## Tasks to carry out:
- 1) Do statements (a), (b) and (c) agree with the commentary on economic stimulus? Answer yes or no for each, quoting the deciding words of the commentary: (a) Policy makers prefer to go along with a familiar narrative. (b) Most policy makers are described as lacking good intentions. (c) The proposed solution would be slower than the current path but less painful.
- 2) According to the commentary on economic stimulus, what do the policy makers' solutions rely on?

## Page text:
□ □ □ □ □ □ □
What are they waiting for? Policy makers are most comfortable playing along with a familiar narrative. We think they will soon learn that their bi-partisan, post-World War II Keynesian stimulation isn’t working and won’t work because the current global landscape cannot provide the vast majority of economic actors with adequate incentives to reverse course. We make this assertion in light of the already devastated health of bank balance sheets; the substantial amount of new debt that policy makers feel must be issued to save the banks and stimulate the economy; the accelerating loss of US consumer confidence; the onset of a shifting US and European demographic profile to older, less productive populations; the already low absolute level of global sovereign bond yields and the lapse of the Fed and other central banks into Zero Interest Rate Policies (ZIRPs) and quantitative easing (QE).

That does not mean they will not try. We recognize that most policy makers are bright people with good intentions (just like the financial engineers and their managerial overseers that democratized credit for all to abuse?). But this establishment doesn’t seem to understand that their high SAT scores and ambitious tendencies are being applied inappropriately. Their solutions rely on extrapolating cause and effect from the wrong era, just as derivative modelers extrapolated too-narrow time-series’ forward.

There is a solution to the accelerating economic problems that would save the system far quicker and with far less pain across the socioeconomic spectrum, and would be far more sustainable than the current incremental, ad hoc, confusing and ineffective path policy makers seem to be cobbling together. Maybe it takes a couple of unshackled bond traders – the same guys policy makers used to want to impress – to recognize the error of their ways?
□ □ □ □ □ □ □
## Supplied data:
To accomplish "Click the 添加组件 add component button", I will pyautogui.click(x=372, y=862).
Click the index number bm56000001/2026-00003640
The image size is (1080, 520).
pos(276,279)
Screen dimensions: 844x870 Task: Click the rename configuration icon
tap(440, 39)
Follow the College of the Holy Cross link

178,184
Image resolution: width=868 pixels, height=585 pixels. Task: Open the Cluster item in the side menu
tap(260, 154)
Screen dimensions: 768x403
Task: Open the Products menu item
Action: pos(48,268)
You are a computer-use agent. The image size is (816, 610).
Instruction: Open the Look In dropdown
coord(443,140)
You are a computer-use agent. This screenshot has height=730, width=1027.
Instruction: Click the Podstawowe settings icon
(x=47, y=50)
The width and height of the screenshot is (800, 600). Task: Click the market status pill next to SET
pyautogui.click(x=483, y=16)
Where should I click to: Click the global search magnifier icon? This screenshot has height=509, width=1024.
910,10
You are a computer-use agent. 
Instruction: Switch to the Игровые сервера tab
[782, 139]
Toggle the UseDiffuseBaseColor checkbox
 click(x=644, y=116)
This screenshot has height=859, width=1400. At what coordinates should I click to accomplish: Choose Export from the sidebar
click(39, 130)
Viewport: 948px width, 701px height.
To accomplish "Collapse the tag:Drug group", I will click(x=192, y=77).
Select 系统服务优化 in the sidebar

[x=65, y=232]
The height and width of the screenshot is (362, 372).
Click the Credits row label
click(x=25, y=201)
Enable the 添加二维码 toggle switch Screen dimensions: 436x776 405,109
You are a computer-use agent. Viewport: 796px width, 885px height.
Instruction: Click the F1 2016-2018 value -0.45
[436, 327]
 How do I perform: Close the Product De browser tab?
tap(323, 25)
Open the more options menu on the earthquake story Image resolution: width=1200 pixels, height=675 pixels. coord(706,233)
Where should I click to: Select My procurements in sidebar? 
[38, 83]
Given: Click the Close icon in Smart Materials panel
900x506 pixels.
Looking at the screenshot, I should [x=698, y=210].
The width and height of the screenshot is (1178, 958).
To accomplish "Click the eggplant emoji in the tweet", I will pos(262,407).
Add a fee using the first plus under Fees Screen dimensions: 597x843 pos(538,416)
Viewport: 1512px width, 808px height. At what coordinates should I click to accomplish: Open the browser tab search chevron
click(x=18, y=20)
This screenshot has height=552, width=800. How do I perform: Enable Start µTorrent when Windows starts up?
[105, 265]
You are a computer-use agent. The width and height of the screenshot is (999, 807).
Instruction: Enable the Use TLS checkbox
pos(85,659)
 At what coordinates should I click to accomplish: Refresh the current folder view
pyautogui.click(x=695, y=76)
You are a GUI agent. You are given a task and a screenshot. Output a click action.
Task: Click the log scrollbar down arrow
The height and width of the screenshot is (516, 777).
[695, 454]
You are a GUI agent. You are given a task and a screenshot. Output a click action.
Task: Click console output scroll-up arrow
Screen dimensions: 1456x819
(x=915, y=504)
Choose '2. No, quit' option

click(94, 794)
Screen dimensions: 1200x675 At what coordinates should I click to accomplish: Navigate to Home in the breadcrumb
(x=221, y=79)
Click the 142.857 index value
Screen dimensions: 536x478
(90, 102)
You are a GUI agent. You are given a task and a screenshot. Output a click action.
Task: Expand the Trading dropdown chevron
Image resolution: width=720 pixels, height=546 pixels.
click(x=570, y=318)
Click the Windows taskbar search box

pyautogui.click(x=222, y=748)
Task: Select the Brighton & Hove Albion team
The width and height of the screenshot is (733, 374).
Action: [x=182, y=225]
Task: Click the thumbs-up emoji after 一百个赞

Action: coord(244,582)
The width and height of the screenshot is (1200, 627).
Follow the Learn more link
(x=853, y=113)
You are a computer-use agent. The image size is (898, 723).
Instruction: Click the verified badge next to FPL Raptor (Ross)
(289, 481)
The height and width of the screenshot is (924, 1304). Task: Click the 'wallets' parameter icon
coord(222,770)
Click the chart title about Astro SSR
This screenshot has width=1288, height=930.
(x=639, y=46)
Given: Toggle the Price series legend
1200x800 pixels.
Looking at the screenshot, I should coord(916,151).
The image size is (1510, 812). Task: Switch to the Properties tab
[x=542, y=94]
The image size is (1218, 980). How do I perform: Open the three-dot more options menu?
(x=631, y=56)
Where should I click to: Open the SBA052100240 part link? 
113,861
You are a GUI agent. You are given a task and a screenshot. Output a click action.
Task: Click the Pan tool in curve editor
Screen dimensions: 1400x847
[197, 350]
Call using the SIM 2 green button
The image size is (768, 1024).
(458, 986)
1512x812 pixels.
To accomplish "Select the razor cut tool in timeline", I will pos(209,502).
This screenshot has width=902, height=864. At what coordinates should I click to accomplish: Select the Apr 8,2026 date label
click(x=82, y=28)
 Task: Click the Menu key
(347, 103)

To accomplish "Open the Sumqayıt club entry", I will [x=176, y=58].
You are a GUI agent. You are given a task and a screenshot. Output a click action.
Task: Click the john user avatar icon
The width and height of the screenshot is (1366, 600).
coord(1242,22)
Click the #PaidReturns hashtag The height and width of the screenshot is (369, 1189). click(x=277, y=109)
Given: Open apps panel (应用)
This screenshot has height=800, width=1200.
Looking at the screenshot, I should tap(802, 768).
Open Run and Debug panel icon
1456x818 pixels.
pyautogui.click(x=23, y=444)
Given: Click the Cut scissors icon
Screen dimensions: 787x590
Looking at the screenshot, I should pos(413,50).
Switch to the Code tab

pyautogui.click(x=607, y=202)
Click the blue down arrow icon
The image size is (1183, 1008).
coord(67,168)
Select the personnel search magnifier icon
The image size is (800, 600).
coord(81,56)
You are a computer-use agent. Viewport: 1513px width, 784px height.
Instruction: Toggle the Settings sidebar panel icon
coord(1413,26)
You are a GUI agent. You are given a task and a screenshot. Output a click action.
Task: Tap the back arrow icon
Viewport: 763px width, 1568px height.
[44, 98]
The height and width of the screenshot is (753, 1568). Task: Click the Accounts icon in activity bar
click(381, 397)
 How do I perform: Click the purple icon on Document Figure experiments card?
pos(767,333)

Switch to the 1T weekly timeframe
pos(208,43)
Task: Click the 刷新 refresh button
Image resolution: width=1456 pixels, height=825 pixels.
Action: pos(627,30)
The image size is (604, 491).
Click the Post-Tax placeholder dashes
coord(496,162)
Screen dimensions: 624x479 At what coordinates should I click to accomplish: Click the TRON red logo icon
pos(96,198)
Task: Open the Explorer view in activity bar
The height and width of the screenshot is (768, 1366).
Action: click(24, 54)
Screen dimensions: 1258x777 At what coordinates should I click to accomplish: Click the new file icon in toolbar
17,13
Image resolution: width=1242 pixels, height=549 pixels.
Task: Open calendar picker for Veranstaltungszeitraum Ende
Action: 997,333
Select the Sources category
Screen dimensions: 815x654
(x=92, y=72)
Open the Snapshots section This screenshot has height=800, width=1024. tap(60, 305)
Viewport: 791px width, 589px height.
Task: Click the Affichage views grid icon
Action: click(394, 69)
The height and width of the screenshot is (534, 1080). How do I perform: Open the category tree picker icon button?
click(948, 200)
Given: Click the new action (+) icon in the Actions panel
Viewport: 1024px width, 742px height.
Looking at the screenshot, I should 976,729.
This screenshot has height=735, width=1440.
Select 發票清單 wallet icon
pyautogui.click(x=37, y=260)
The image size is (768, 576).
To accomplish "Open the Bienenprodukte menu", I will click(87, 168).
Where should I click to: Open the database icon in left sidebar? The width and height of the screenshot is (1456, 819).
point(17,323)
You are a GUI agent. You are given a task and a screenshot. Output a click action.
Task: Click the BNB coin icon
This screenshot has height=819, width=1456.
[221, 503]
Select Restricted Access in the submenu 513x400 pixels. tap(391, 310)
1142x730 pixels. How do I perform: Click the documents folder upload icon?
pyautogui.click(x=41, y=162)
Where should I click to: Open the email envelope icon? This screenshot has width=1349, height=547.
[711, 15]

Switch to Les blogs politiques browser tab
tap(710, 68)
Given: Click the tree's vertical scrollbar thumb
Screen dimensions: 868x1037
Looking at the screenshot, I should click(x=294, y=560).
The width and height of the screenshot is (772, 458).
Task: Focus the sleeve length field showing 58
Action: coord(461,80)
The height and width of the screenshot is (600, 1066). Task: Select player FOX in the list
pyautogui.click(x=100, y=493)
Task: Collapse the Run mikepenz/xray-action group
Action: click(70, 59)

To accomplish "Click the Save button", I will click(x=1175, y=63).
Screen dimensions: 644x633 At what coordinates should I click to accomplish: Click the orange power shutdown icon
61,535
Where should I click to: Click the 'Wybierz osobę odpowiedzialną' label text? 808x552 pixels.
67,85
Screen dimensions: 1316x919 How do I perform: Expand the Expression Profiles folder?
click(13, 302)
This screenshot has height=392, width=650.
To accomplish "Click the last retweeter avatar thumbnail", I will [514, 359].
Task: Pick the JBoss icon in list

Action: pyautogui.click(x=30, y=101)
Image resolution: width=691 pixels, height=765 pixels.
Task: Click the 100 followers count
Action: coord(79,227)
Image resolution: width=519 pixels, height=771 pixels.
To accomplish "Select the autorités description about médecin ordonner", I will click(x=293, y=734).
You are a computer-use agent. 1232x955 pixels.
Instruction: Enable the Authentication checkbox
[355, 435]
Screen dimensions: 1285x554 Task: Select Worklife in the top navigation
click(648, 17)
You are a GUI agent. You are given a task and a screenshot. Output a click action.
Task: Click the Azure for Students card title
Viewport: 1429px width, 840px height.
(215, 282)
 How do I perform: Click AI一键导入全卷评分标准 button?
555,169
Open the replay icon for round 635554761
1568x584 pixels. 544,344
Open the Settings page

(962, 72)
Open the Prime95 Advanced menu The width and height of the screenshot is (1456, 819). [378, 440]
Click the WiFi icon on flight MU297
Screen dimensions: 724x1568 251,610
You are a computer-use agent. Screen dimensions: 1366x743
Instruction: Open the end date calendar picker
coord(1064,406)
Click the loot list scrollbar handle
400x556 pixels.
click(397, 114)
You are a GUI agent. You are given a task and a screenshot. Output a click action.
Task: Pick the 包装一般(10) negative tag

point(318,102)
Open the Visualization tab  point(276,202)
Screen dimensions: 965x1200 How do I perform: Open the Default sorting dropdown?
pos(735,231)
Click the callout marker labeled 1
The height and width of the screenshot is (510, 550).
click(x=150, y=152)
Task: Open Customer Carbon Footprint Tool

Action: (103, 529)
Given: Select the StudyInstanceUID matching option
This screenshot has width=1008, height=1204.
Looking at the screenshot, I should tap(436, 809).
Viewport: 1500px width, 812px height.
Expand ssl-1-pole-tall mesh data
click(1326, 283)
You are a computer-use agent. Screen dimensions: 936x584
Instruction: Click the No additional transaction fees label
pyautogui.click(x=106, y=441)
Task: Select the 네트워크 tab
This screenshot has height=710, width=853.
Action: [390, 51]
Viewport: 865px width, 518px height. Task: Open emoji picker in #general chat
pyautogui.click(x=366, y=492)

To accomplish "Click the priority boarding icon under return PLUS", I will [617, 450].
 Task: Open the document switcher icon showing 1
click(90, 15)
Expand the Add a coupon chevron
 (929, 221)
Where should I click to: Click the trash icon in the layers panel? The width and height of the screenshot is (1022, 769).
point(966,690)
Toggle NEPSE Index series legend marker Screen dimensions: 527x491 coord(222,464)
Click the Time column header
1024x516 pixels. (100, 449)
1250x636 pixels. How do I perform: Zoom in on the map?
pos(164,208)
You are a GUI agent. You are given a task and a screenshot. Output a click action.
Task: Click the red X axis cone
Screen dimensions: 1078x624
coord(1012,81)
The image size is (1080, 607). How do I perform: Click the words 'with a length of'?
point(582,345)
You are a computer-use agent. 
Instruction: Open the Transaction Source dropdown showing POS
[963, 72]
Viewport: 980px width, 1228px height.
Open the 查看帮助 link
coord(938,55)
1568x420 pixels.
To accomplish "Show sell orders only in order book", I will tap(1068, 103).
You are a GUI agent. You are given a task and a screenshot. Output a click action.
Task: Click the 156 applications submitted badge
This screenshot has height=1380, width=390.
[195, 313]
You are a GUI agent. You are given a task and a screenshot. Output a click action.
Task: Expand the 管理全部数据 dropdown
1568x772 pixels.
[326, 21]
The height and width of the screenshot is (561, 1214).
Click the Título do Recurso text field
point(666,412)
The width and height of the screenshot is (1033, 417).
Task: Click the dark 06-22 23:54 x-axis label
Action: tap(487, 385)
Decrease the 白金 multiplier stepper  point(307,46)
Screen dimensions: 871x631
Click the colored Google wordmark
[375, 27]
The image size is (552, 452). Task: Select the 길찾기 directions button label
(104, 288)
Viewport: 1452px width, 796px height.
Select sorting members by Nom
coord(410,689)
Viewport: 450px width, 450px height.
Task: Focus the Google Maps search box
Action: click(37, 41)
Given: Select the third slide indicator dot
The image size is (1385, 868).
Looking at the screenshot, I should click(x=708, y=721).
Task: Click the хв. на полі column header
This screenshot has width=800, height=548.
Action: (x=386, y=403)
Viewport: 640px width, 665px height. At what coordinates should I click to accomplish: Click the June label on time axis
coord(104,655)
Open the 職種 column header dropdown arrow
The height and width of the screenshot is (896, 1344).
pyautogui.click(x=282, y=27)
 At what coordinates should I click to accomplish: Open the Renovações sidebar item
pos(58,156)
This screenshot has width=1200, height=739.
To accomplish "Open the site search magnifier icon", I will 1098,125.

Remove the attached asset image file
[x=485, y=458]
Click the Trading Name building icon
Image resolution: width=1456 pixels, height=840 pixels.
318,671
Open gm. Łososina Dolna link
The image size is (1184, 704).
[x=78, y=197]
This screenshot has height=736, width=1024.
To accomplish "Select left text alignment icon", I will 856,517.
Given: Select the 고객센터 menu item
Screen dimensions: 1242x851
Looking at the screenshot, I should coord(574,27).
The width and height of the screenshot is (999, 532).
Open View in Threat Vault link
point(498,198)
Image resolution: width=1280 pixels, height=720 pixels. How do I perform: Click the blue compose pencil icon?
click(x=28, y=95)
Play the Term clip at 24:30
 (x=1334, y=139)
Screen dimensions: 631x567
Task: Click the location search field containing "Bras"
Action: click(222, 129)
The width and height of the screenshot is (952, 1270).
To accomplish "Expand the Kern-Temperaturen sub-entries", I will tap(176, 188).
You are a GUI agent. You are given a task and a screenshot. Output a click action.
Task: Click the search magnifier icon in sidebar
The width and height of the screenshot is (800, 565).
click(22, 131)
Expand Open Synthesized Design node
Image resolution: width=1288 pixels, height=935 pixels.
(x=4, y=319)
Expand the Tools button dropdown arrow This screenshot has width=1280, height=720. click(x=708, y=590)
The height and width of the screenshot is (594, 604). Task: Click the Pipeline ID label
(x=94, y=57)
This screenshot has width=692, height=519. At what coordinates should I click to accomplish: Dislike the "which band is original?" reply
□ □ □ □ □ □ □
## Solutions per task:
- 1)
(a) Yes: "Policy makers are most comfortable playing along with a familiar narrative."
(b) No: "most policy makers are bright people with good intentions"
(c) No: "would save the system far quicker and with far less pain across the socioeconomic spectrum"

- 2) They rely on extrapolating cause and effect from the wrong era.